Millie Bobby Brown: la joven actriz presionada para hacerse mayor y luego despreciada por haber crecido

¿En qué momento las decisiones de la protagonista de Stranger Things se han convertido en nuestras?

Actress Millie Bobby Brown poses during the premiere of Netflix's 'Stranger Things' season four in New York
Actress Millie Bobby Brown poses during the premiere of Netflix's 'Stranger Things' season four in New York FOTO: SARAH YENESEL EFE

No es novedad que cada vez que una alfombra roja se despliega para ser recorrida por celebridades de todo tipo, las polémicas surjan. Críticas, memes y titulares de mal gusto acaparan Internet, normalmente (cómo no) para hablar del físico de las mujeres.

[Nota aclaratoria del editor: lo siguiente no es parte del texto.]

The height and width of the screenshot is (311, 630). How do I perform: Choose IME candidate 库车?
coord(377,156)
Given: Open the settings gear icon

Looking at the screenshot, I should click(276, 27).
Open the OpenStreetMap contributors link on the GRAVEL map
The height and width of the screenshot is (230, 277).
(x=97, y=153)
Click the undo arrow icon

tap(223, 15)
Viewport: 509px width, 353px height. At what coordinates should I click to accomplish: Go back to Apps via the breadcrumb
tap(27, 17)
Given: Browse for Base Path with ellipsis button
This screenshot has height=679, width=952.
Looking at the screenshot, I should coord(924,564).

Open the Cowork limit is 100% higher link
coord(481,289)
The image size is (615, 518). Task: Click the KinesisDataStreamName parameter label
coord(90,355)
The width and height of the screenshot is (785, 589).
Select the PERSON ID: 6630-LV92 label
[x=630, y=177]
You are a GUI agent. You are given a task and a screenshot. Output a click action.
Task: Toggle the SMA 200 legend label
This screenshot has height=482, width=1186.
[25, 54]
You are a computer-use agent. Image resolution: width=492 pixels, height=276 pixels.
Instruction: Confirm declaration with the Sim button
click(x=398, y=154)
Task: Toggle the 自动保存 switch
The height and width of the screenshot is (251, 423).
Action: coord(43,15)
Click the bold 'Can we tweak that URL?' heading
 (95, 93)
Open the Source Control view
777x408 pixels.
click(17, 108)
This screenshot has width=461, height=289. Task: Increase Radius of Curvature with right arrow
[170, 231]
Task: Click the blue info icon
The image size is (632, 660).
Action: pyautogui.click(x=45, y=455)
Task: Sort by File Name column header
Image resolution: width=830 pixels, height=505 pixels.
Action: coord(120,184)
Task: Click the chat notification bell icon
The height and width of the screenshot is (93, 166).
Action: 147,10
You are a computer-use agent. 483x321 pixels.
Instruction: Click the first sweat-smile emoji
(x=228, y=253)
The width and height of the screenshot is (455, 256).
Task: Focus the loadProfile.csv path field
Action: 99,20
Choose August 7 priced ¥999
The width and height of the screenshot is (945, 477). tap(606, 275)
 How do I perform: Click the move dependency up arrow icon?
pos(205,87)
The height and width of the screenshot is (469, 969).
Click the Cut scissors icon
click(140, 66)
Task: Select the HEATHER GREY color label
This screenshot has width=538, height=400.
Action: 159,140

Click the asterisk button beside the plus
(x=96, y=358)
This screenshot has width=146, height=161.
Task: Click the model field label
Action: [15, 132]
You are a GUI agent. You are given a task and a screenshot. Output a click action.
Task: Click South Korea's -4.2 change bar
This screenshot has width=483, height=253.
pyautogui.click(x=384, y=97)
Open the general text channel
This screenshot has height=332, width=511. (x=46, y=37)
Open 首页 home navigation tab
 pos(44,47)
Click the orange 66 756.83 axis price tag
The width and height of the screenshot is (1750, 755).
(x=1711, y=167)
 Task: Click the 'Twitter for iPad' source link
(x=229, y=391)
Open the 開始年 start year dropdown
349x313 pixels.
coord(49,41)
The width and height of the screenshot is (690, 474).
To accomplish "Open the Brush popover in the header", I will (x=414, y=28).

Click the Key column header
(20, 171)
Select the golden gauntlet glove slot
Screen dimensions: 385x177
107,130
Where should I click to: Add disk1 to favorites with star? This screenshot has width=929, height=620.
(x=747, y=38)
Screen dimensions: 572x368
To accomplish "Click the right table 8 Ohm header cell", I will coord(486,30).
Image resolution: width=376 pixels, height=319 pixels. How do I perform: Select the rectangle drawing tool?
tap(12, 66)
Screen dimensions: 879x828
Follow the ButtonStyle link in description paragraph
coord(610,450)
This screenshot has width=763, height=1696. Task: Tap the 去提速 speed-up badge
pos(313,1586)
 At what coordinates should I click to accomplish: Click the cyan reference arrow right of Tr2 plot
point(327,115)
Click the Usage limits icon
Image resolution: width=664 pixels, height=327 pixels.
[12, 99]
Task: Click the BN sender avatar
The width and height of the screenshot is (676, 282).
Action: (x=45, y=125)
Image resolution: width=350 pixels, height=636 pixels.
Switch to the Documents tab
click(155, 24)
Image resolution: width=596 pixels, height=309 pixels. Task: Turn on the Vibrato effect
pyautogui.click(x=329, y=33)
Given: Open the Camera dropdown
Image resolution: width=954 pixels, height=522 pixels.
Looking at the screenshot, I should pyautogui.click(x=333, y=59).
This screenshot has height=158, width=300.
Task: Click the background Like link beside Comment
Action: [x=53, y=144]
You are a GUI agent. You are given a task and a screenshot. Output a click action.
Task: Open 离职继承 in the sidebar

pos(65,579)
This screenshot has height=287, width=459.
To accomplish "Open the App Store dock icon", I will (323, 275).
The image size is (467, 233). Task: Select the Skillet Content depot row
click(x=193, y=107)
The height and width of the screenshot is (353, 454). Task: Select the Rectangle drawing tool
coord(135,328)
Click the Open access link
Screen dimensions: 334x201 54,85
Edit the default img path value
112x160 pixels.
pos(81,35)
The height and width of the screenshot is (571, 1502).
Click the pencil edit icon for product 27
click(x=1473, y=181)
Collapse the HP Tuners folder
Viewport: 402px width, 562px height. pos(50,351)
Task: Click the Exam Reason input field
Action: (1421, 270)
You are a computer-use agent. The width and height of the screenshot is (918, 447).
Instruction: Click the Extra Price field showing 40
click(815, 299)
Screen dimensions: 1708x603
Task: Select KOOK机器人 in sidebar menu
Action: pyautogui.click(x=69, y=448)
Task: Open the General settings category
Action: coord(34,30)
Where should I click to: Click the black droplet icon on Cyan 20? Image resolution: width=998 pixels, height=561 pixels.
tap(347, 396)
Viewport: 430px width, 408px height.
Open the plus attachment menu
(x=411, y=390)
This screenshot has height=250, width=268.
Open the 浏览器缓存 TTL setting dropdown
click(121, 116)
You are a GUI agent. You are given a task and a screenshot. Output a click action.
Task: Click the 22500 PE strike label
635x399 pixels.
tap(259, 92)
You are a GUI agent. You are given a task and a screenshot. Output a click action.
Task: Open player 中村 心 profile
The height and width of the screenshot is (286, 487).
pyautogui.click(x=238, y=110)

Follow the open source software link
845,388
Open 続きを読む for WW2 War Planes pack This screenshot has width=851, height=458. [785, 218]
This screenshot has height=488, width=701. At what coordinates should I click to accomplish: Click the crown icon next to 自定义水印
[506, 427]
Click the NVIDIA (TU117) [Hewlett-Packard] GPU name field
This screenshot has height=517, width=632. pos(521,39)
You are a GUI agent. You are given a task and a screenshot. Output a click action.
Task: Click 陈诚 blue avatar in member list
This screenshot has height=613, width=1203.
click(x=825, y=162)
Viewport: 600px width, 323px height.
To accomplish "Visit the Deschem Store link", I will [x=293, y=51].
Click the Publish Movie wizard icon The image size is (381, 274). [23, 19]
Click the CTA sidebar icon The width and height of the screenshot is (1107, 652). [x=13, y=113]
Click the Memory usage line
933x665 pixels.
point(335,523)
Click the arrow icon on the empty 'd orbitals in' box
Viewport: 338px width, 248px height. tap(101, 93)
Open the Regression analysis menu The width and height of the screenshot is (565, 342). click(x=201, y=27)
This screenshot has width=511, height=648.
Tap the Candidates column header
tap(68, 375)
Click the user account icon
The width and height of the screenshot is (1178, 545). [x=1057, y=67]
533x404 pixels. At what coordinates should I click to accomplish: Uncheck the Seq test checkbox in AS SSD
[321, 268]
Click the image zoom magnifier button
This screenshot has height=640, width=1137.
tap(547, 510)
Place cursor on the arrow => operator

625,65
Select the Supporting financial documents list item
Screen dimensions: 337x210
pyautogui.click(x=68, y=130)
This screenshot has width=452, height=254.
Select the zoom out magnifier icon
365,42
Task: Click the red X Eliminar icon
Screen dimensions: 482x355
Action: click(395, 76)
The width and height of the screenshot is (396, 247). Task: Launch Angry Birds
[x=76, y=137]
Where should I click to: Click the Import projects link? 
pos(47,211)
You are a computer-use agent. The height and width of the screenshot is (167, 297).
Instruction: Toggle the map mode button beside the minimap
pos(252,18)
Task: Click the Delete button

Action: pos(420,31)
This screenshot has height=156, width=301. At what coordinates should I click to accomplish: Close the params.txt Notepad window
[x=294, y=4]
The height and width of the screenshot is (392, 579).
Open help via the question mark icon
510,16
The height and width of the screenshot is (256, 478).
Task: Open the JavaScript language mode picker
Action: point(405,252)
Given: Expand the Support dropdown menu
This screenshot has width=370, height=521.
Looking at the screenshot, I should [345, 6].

Y aquí no importa la edad. Porque con solo 18 años, la actriz de ‘Stranger ThingsMillie Bobby Brown, ha sido la última en protagonizar los comentarios. La joven apareció con un vestido largo blanco de pecho encorsetado con visible abertura en la pierna. Su nuevo color de pelo rubio que deja atrás su característico castaño, fue lo que mas llamó la atención a los usuarios de redes sociales que no tardaron en especular.

Lo que hace un par de años fueron críticas para acelerar su adolescencia y transformarla en toda una mujer, ahora lo son porque “parece una señora de 50 años”. Pero la realidad es que desde su salto a la fama a los 13, la sociedad se ha tomado las libertades suficientes para convertir su cuerpo y sus decisiones en tema de opinión pública.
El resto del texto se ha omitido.